### [TASK 1]
In the silicosis article, copy out the part that begins with the words containing "An Australian tunnel" and ends with "it so dangerous.".
### [TASK 2]
According to the silicosis article, what makes the risk of silica dust in tunnels so dangerous? Answer in one to three sentences.
### [TASK 3]
Continue the silicosis article from its last sentence.
──────── PASSAGE SHOWN
New frontline as silicosis crisis broadens

New frontline as silicosis crisis broadens

An Australian tunnel worker has spoken out about the industry’s looming health crisis. Shane, who spoke to The Project, has lifted the lid on the prevalence of silicosis amongst tunnelling workers in Australia.

Previously, silicosis has been synonymous with the engineered stone industry, but the sheer number of workers in tunnelling means that thousands are potentially being exposed. 

Shane explained that “people used to say when it gets dusty put a mask on. Years later, we learned it was the dust you can’t see, the one that gets stuck in your lungs.”

Shane is a veteran of the industry, having worked in tunnelling for 30 years, and has been diagnosed with silicosis. He says he knows of at least twenty other workers who have the same condition.

He also explained that the risk of silica is invisible, and is part of what makes it so dangerous.

“You can be in a tunnel the entire day and not even know there’s silica dust there because it’s airborne and invisible.”
────────────────
──────── SOURCE DATA
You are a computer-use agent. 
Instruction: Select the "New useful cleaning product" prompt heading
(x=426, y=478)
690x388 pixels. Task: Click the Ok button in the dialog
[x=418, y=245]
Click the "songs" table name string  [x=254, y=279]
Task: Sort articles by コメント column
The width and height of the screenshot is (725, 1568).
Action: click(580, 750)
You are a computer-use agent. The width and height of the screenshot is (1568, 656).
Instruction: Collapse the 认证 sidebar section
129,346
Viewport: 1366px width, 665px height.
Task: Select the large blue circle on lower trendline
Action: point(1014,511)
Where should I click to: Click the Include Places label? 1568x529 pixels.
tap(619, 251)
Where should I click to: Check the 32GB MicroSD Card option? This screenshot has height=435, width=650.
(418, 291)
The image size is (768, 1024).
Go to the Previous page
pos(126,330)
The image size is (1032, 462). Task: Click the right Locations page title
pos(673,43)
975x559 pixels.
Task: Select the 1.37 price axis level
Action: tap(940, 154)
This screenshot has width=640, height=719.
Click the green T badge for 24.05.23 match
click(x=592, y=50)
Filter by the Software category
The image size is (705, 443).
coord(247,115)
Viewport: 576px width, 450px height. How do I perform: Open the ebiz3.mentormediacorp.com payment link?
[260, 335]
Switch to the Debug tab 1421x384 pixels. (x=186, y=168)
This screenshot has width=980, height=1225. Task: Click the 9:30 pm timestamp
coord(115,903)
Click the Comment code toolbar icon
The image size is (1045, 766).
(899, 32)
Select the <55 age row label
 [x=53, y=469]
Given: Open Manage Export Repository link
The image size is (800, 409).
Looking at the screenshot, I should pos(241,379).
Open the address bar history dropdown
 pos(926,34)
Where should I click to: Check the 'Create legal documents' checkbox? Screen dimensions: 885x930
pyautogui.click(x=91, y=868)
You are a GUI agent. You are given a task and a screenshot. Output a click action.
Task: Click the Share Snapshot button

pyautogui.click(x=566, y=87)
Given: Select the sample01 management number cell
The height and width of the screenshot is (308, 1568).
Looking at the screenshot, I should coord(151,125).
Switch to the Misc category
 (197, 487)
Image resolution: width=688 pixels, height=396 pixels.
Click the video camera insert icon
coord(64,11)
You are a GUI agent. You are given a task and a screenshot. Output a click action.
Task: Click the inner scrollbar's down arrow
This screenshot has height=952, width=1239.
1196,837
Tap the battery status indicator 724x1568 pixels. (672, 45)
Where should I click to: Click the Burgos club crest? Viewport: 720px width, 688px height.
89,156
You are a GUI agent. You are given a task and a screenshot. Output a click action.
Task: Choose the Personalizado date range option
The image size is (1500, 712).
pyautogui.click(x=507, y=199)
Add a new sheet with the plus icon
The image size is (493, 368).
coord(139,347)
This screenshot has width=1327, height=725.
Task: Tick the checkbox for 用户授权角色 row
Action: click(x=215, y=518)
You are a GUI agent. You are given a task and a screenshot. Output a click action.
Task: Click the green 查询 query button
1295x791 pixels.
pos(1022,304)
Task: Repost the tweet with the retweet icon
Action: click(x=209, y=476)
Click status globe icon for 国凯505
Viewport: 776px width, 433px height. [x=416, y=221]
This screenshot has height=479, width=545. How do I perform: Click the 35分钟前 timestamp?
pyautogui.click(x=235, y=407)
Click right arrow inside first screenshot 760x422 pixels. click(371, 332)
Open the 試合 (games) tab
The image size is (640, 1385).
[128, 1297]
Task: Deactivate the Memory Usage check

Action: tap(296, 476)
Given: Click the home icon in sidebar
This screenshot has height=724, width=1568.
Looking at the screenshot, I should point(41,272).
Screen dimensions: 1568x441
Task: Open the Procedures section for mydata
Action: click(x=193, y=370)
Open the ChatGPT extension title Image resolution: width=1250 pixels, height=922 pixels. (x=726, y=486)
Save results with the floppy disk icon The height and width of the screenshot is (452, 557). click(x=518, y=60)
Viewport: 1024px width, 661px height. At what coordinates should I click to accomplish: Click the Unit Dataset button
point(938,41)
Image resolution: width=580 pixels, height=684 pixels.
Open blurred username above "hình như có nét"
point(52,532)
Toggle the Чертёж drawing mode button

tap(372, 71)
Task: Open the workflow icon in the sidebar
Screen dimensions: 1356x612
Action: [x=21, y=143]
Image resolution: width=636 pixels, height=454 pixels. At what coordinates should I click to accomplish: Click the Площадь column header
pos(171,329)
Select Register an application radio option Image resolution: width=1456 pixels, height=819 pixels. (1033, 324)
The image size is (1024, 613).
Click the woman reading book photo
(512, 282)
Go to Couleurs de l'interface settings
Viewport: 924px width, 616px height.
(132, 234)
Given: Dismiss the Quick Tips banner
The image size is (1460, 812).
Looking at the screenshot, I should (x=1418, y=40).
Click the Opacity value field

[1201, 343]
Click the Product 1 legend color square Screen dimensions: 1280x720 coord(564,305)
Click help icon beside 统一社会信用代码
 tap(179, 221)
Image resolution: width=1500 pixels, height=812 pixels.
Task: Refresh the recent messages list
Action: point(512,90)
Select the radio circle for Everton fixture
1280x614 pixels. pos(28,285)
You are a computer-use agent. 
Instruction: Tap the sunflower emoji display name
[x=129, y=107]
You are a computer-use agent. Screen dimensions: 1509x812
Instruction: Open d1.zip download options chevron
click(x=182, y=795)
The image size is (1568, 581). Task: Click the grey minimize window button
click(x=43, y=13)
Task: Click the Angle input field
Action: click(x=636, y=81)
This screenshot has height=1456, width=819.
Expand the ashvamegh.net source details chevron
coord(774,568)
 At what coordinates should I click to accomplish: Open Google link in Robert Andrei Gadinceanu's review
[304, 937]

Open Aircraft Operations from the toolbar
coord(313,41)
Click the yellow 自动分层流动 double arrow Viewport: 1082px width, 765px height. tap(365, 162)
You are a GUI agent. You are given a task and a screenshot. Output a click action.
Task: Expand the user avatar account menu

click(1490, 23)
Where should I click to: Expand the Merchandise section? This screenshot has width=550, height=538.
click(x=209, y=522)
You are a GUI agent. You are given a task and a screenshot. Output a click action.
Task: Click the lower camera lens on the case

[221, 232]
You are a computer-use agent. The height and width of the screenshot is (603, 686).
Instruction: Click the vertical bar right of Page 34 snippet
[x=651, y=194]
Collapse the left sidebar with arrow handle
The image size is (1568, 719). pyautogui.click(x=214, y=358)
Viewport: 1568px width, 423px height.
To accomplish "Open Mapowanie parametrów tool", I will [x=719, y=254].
────────────────
### [EXERCISE RESULT 1]
An Australian tunnel worker has spoken out about the industry’s looming health crisis. Shane, who spoke to The Project, has lifted the lid on the prevalence of silicosis amongst tunnelling workers in Australia.

Previously, silicosis has been synonymous with the engineered stone industry, but the sheer number of workers in tunnelling means that thousands are potentially being exposed. 

Shane explained that “people used to say when it gets dusty put a mask on. Years later, we learned it was the dust you can’t see, the one that gets stuck in your lungs.”

Shane is a veteran of the industry, having worked in tunnelling for 30 years, and has been diagnosed with silicosis. He says he knows of at least twenty other workers who have the same condition.

He also explained that the risk of silica is invisible, and is part of what makes it so dangerous.

### [EXERCISE RESULT 2]
The risk is invisible. Silica dust is airborne and can't be seen, so a worker can spend the whole day in a tunnel without knowing it is there.

### [EXERCISE RESULT 3]
The Project spoke to an occupational hygienist who was highly experienced in silica exposure, and she explained that “People are dying. And unfortunately, unless we make a change, people will continue to die.”

She also explained that there are additional and associated risks outside of the devastating diagnosis that is silicosis, including chronic obstructive pulmonary disease (COPD) and rheumatoid arthritis. 

One solicitor who spoke to The Project noted that silicosis has been recognised as an industrial disease since the 1500s. 

Many experts are calling for consistent regulation across all industries in Australia that involve silica dust exposure, including construction, tunnelling, and demolition, similar to the crackdown on working conditions for those in the engineered stone industry but with a national approach.